The difference between fixed and floating rates is that with floating rates the price of domestic currency relative to foreign currency (e.g. the dollar) is set by demand and supply. A fall in foreign demand for the rupee, all else equal, drives down its price. In a fixed exchange rate regime, the government attempts to keep the rate constant and can only do this by a combination of restricting demand and supply and by filling any gap between them by central bank purchases.
The advanced economies tend to have entirely floating rates – their central banks don’t intervene at all in the foreign exchange rate market. India has a more managed rate. The government maintains some controls (recently tightened) on the ability of domestic residents and foreigners to exchange foreign and rupee currency. It also uses its reserves to intervene and has tried to slow down the fall of the rupee, at the expense of using some of its foreign exchange assets up. But the rupee will inevitably fall until the market has had enough or is convinced that something will change.
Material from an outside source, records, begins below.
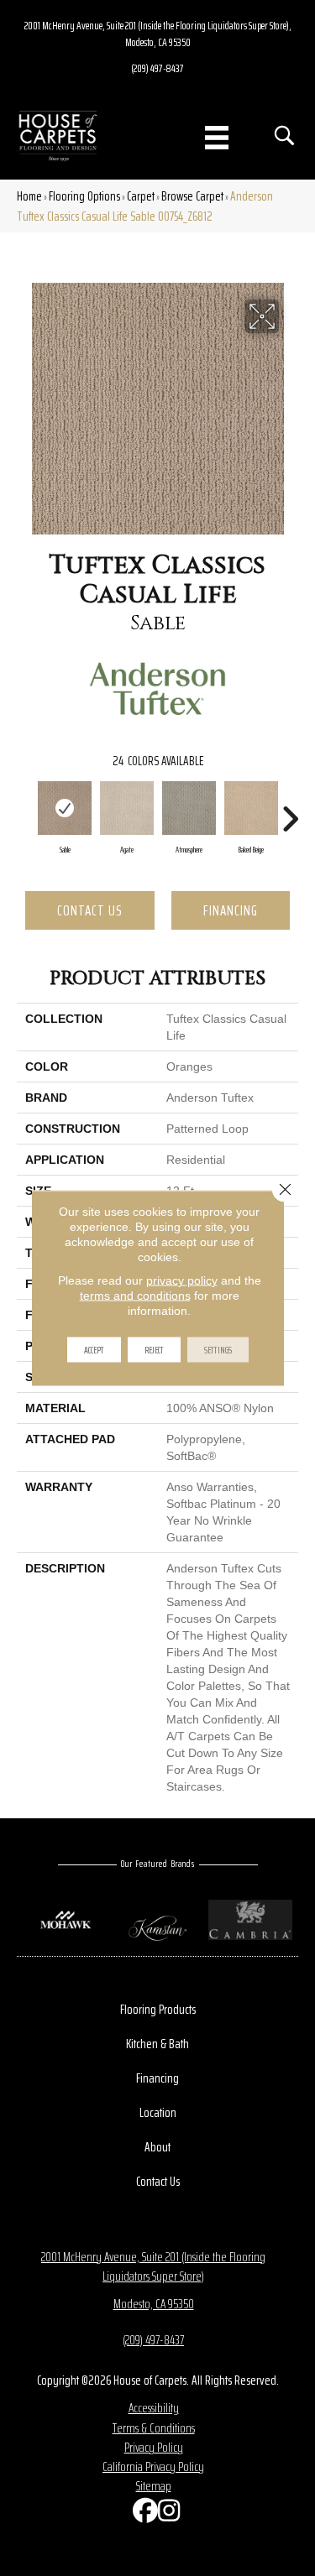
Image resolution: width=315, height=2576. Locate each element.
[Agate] (127, 808)
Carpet (141, 195)
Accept (94, 1350)
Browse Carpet (192, 195)
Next (289, 810)
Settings (218, 1350)
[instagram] (166, 2514)
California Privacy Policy (153, 2466)
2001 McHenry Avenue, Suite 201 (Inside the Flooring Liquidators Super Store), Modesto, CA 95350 (157, 33)
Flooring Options (84, 195)
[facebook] (141, 2514)
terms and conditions (135, 1295)
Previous (25, 810)
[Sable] (65, 808)
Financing (230, 910)
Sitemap (153, 2485)
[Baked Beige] (251, 808)
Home (29, 195)
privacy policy (182, 1280)
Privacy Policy (153, 2447)
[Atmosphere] (189, 808)
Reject (154, 1350)
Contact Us (90, 910)
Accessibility (154, 2407)
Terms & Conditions (154, 2428)
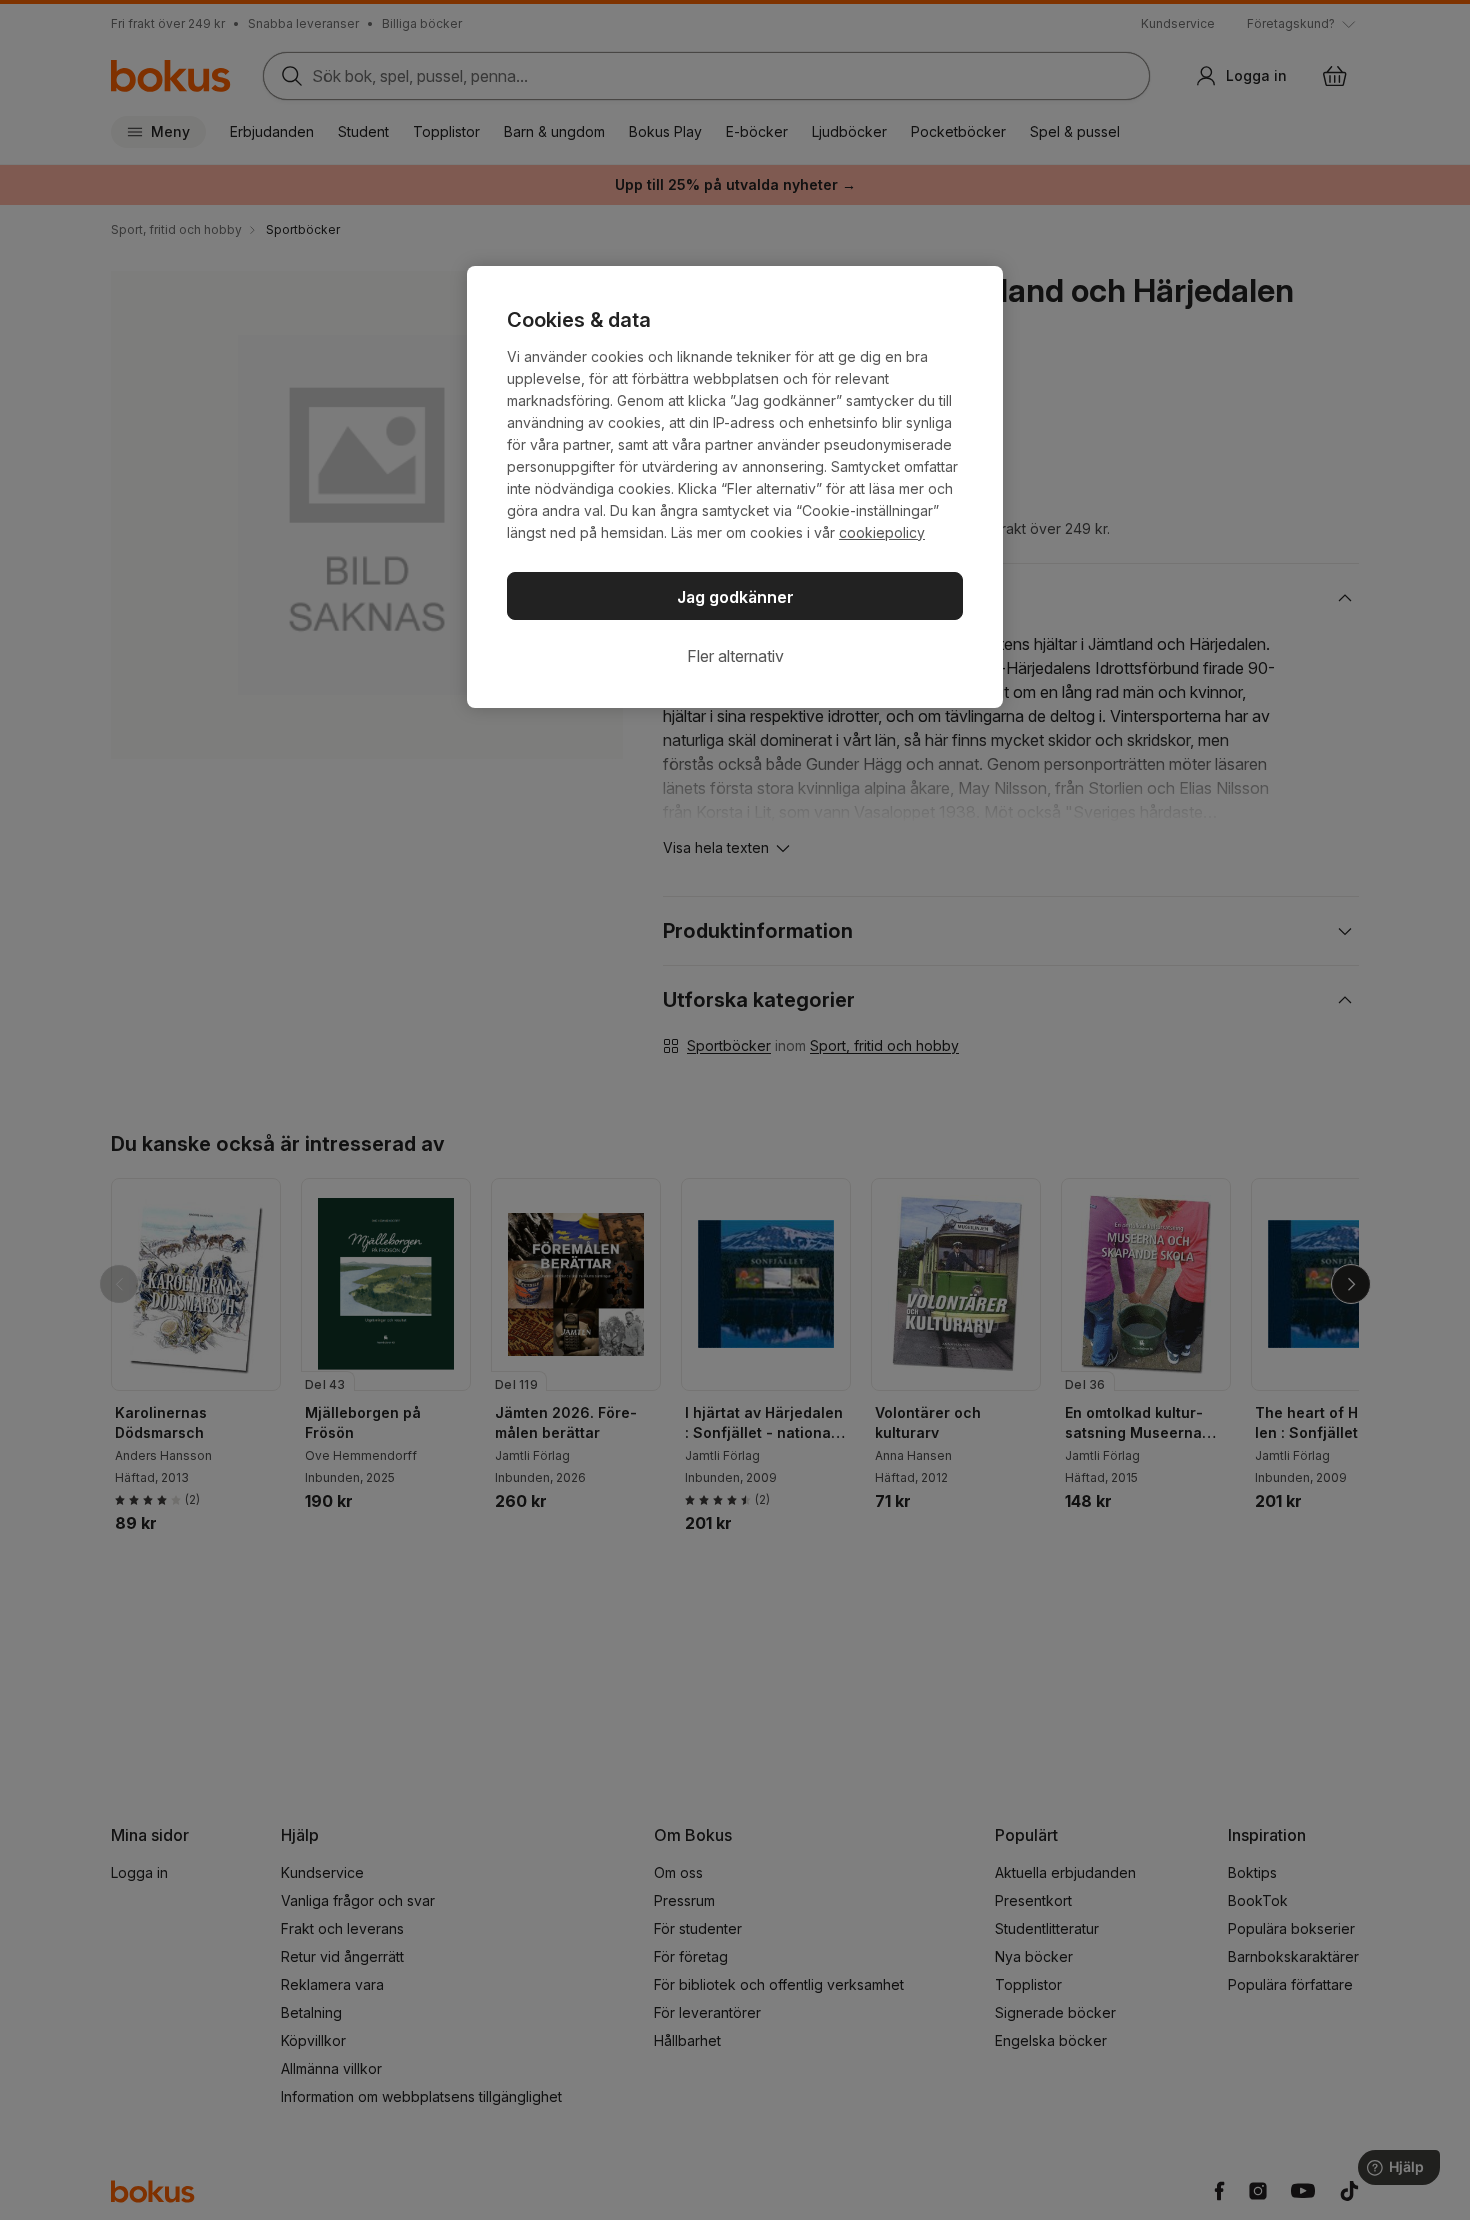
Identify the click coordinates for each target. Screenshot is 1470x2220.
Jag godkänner (735, 597)
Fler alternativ (735, 656)
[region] (735, 487)
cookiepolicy (882, 532)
The rupee crisis is ultimately a result of the well known failure over many years of Indian policy makers to restructure the economy and improve its long term growth rate. Short term macroeconomic fixes may help stabilise the rupee but what is really needed is widespread economic reform. The last time India suffered a balance of payments crisis, in 1991, some important reforms followed. If something similar happens this time then the rupee fall will not have been in vain.
Abhinav
Great article!
Based on the last chart, is there reason to believe that there little or no correlation between periods of recession and bond yields?
Also, at the moment there’s only expectation of rise in interest rate. Is there anything which might cause a reversal of the expectation and its effects? Thanks.
Simon Taylor
Thank you. The level of bond yields has been declining since the late 1970s because inflation expectations declined, after the peak of high actual inflation in the 1970s. The absolute yield doesn’t tell you much about recessions. But the relationship between short term and long term yields can do. This is called the yield curve. A high short term rate relative to long term typically means the central bank has raised rates to prevent inflation, which will slow down the economy and possibly cause a recession. This is called an inverted yield curve (because the normal pattern is for long yields to be higher than short, reflecting the higher risk of holding longer term assets – the term premium, which I covered in an earlier post).
Current expectations of higher short term rates are quite muted, but reflect the expected “normalisation” of policy after an exceptional period of short rates to combat the recession following the financial crisis. Evidence that the recovery had stalled or reversed would reverse these expectations of higher rates. But the general pattern of US macro data is consistent with a gentle recovery and so normalisation of rates.